Task description => Copy out, unchanged, the lines of the records from the one containing "How do I perform: Click" through the last line of the records, both included.

=======

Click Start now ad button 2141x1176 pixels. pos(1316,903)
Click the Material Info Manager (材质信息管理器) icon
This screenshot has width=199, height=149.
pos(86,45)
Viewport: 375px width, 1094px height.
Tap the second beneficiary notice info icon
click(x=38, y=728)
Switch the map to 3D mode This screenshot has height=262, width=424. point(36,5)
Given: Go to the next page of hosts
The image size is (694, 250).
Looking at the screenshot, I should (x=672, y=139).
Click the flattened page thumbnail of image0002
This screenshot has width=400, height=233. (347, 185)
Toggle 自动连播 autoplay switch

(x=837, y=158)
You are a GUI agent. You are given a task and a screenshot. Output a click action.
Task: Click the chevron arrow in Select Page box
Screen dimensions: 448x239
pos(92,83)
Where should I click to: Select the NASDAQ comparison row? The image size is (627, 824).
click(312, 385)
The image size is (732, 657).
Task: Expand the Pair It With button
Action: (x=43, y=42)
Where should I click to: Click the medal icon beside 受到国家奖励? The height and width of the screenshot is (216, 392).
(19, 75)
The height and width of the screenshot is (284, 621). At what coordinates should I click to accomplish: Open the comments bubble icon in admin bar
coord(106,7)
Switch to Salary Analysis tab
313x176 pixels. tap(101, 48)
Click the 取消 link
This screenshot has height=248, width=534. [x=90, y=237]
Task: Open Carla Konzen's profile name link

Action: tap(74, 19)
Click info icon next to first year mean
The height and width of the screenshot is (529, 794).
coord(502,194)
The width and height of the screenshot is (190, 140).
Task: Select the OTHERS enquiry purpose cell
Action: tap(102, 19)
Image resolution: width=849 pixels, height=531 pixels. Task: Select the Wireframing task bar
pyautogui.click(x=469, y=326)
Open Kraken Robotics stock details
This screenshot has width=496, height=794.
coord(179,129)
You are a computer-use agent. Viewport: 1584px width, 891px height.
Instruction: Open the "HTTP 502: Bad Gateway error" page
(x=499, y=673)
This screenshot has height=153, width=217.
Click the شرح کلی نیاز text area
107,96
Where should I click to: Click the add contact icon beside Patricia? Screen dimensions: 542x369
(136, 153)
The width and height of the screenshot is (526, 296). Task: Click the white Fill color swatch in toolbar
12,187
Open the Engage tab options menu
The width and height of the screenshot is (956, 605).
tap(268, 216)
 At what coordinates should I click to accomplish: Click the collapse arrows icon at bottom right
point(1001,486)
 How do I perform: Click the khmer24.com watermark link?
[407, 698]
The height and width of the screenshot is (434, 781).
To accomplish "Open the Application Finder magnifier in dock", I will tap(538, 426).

=======

Response to this exercise =>
 How do I perform: Click the khmer24.com watermark link?
[407, 698]
The height and width of the screenshot is (434, 781).
To accomplish "Open the Application Finder magnifier in dock", I will tap(538, 426).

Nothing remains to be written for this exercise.